Le roman se construit dès lors dans la difficile et douloureuse tentative de raccorder entre eux les chaînons indiciels permettant de reconstituer, au mieux possible, par un subtil jeu de yo-yo, le fil ascendant/descendant des générations dont la genèse est le débarquement à Maurice en 1872 du couple ancêtre, accompagné d’un fils âgé de onze ans, dans le cadre de l’engagisme massif d’Indiens mis en oeuvre par les autorités suite à l’émancipation des esclaves africains.
« Je ne veux pas simplement raconter mes grands-parents, je veux dépasser le récit, de la complexité à l’envers mais de la simplicité à l’endroit. Je rêve d’un livre qui dirait le passé, le présent et tout ce qu’il y a entre ».
Foncièrement, logiquement, naturellement, thérapeutiquement, pour la narratrice, une meilleure connaissance du « d’où viens-je ? » devient la condition nécessaire à la construction du « qui suis-je ? ».
La quête, pluridirectionnelle, vise à réunir, comparer, confronter les traces administratives clairsemées de l’existence misérable des premières strates générationnelles dans les plantations coloniales
- avec la transmission mémorielle éparse, transmise des uns aux autres dans un branchage généalogique confus, de faits divers, de fragments d’histoires, d’événements plus ou moins avérés, peut-être, pour certains, fantasmés
- avec de bienvenues révélations, par l’un ou l’autre, sur un passé dont on a occulté, consciemment ou non, tel ou tel détail, par souci d’oublier l’indigence, jusqu’à la sordidité parfois d’un quasi-esclavage
L’autrice entretient, avec talent, un suspense efficace dans un schéma narratif, souvent poétique, empreint d’émotion, de nostalgie, d’un désir (d’un besoin) puissamment exprimé d’aboutir à un renouement satisfaisant des fils de ce canevas familial enchevêtré, troué et fragmenté, ponctué de découvertes de pistes nouvelles aboutissant tantôt à de décevantes impasses, tantôt à de réconfortantes trouvailles constituant autant de modestes pièces s’ajustant au puzzle.
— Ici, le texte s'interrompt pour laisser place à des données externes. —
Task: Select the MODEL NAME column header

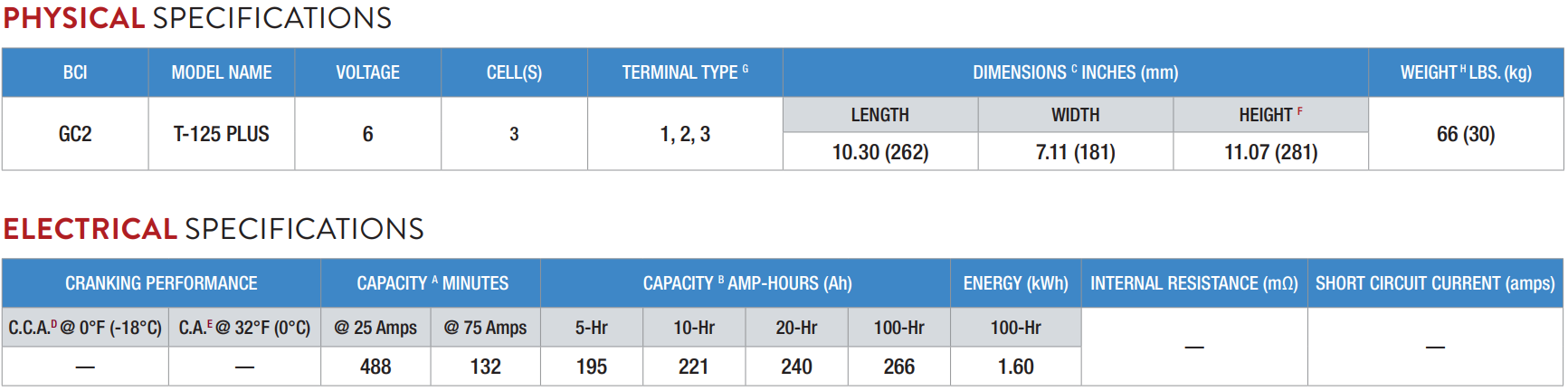Action: pyautogui.click(x=222, y=72)
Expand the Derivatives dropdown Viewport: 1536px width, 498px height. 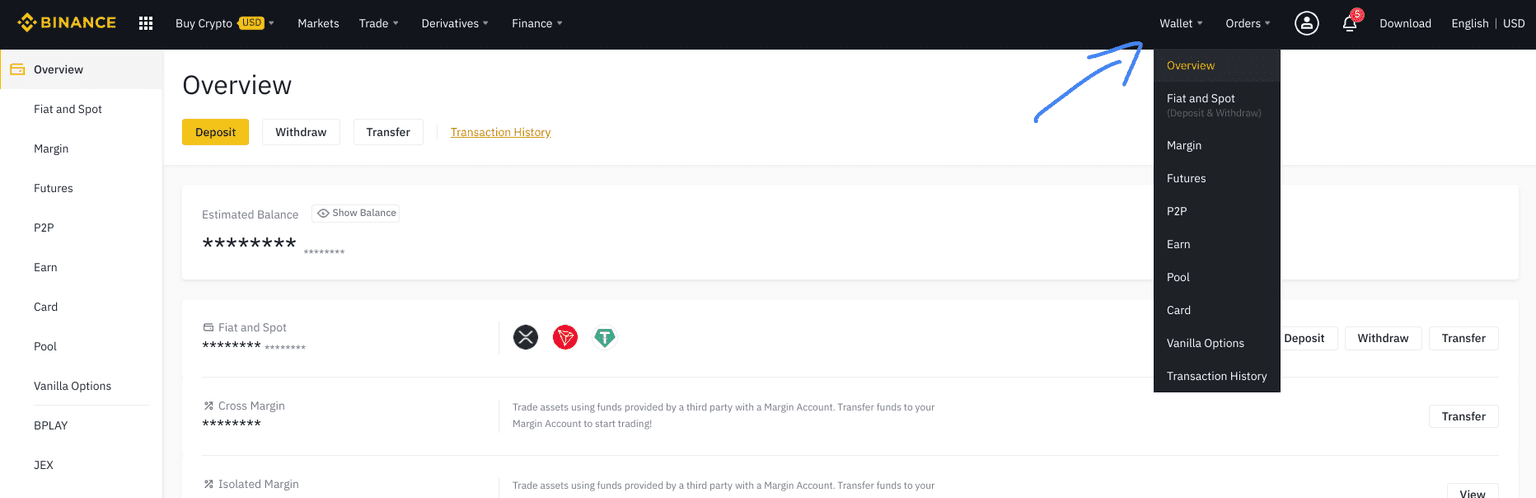[455, 23]

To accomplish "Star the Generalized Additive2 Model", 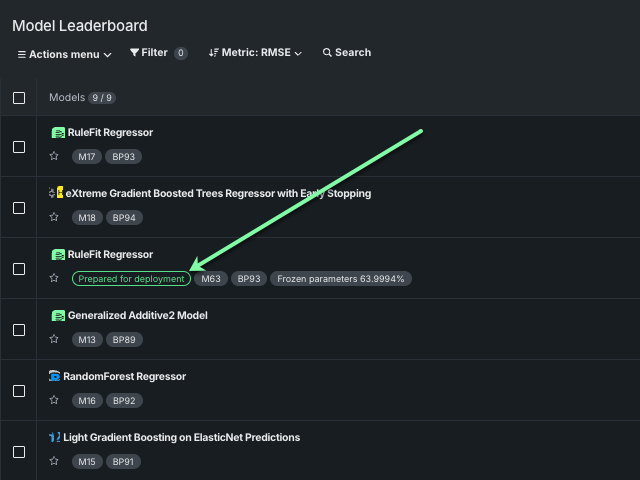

Parallèlement à cette quête essentielle, la romancière se livre à une intéressante analyse rétrospective de ses œuvres, au cours de quoi se révèlent à elle, a posteriori, les empreintes, sur ses écrits, de la confusion affligeante des branches d’un arbre généalogique somme toute pas très ancien et de ce désir rémanent d’en combler l’intermittente lacune.
« Je me demande si on peut être étreint par une croyance ancienne qui n’est pas à proprement parler la vôtre. Je me demande si les peurs peuvent rester tapies pendant plusieurs générations et resurgir. C’est un sentiment, une incapacité, un tabou qui seraient transmis comme on transmet un trait, une manière de tenir sa cuiller, une façon de marcher ».
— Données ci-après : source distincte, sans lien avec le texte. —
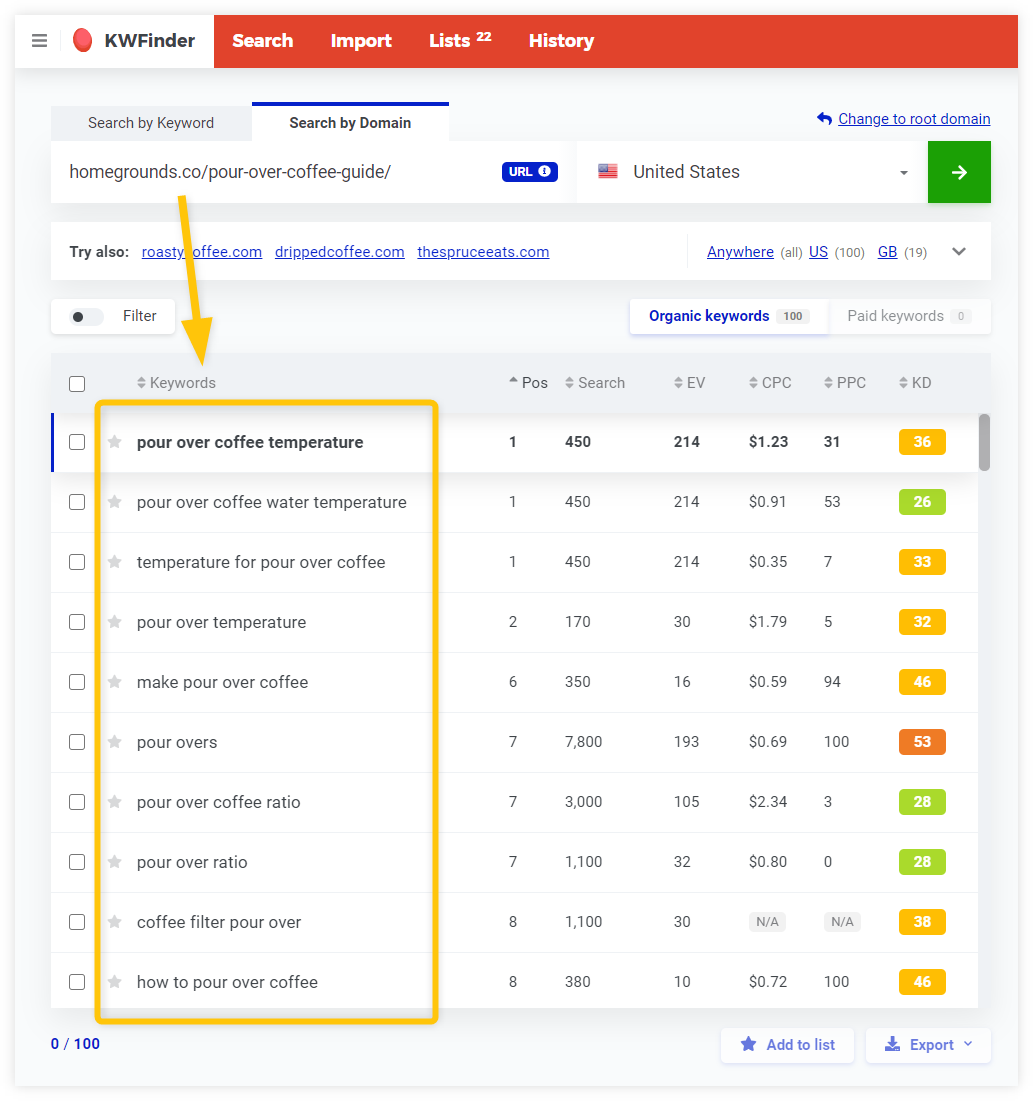1033x1101 pixels.
Task: Open the United States country dropdown
Action: pyautogui.click(x=752, y=172)
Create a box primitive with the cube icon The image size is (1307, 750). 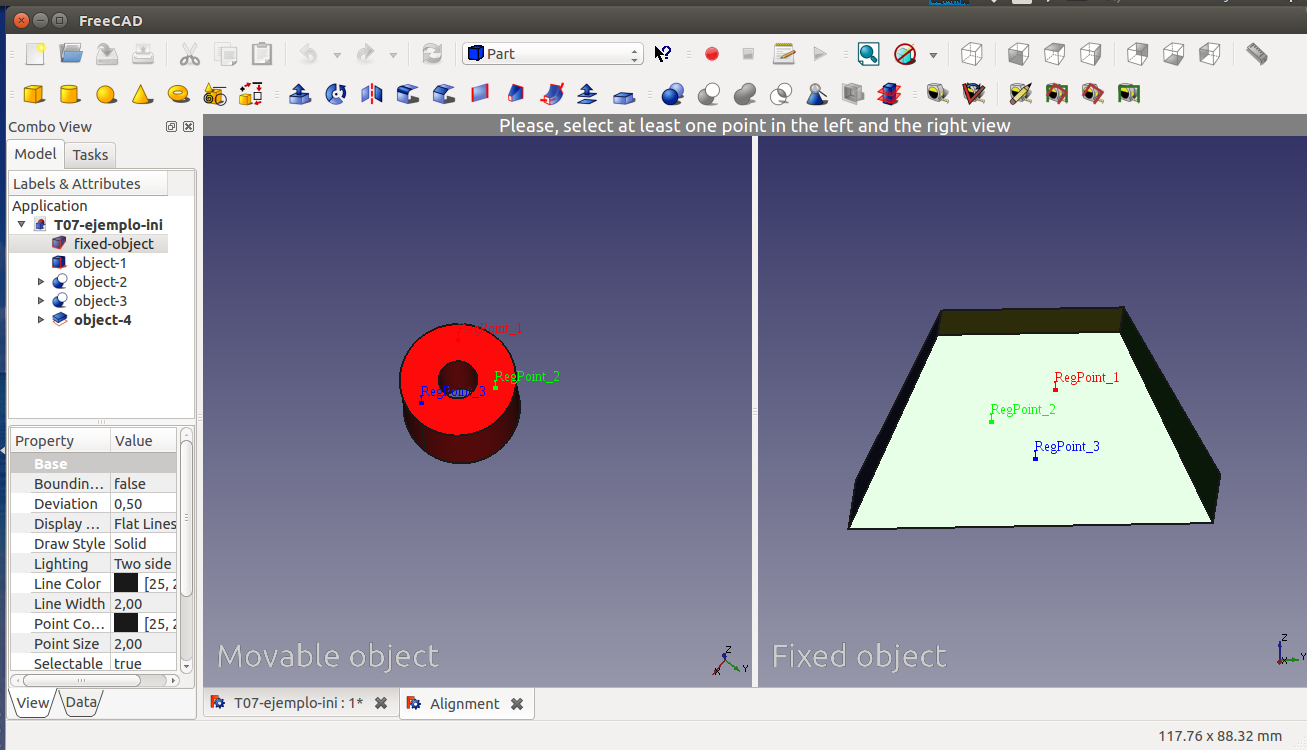coord(34,94)
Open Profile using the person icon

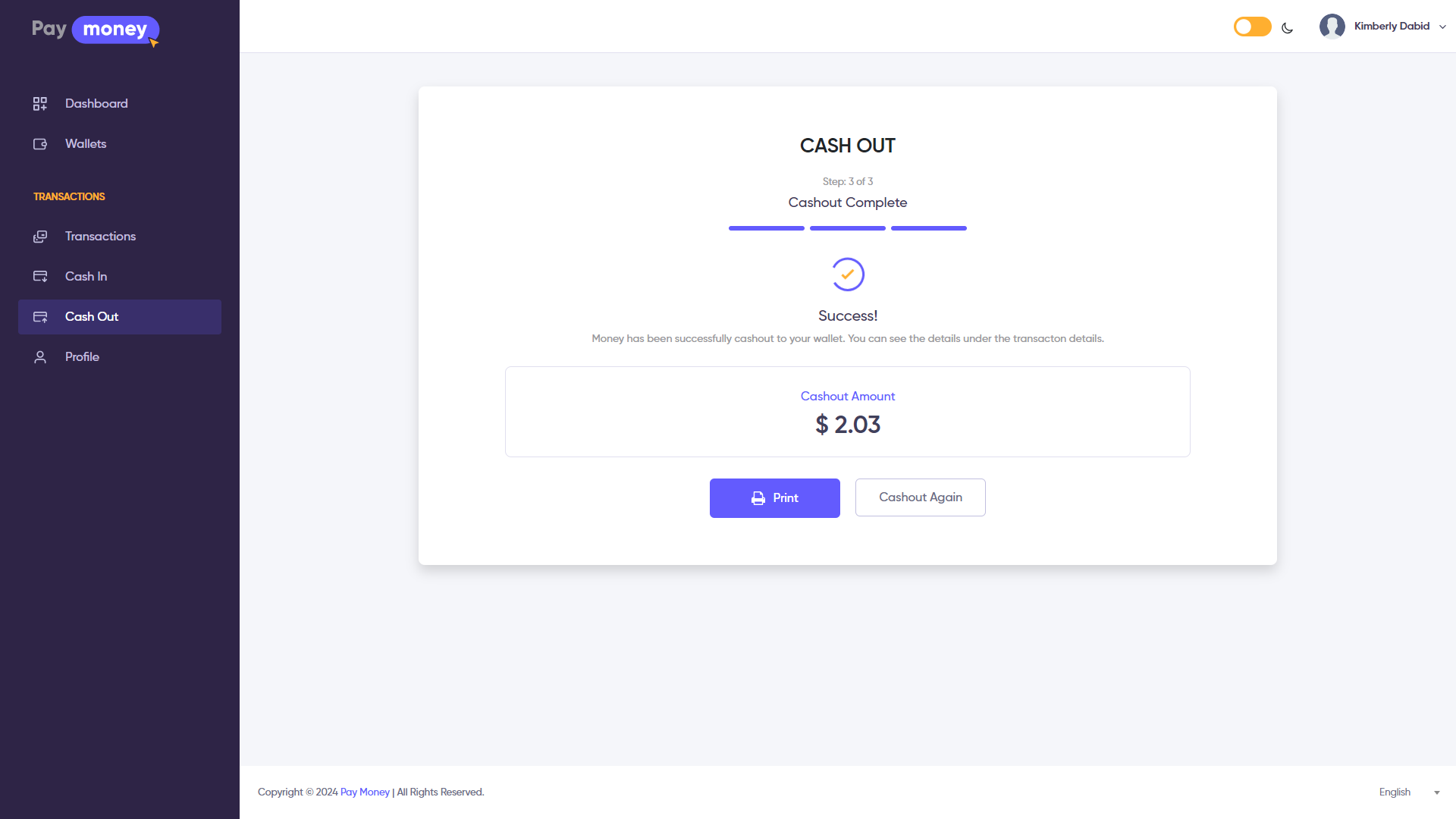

On participe sans se forcer.
Patryck Froissart
Jeudi 12 juin 2025
Plateau Caillou (Réunion)
L’autrice :
Nathacha Devi Pathareddy Appanah, née à Mahébourg en 1973 est une journaliste et romancière mauricienne qui vit en France.
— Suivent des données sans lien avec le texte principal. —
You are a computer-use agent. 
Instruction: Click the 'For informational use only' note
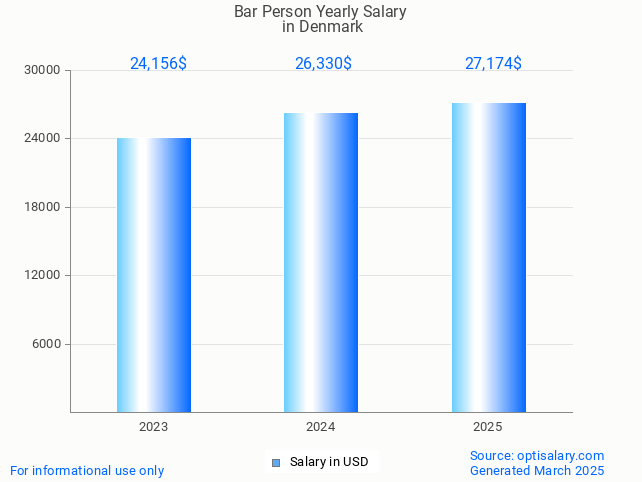(x=87, y=470)
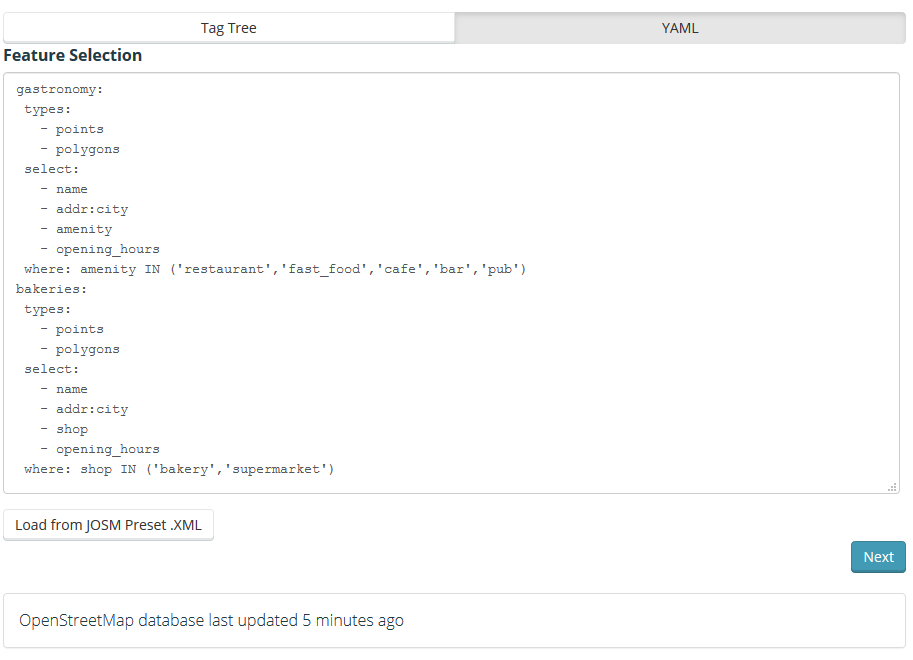Viewport: 913px width, 660px height.
Task: Click '- addr:city' in the gastronomy block
Action: coord(85,209)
Elle descend d'une famille d'engagés indiens de la fin du XIXe siècle, les Pathareddy-Appanah. Elle travaille d'abord à l'île Maurice comme journaliste puis, en 1998, elle vient s'installer en France, à Grenoble, puis à Lyon, où elle termine sa formation dans le domaine du journalisme et de l'édition.
Bibliographie :
Les Rochers de Poudre d'Or, sur l'histoire des engagés indiens, récompensé par le prix RFO du Livre 2003
Blue Bay Palace
Le Dernier Frère (2007) a reçu le prix du roman Fnac 2007, le prix des lecteurs de L'Express 2008, le prix de la Fondation France-Israël.
En 2016, Tropique de la violence reçoit le Prix Femina des lycéens 2016 ainsi que le prix France Télévisions 2017.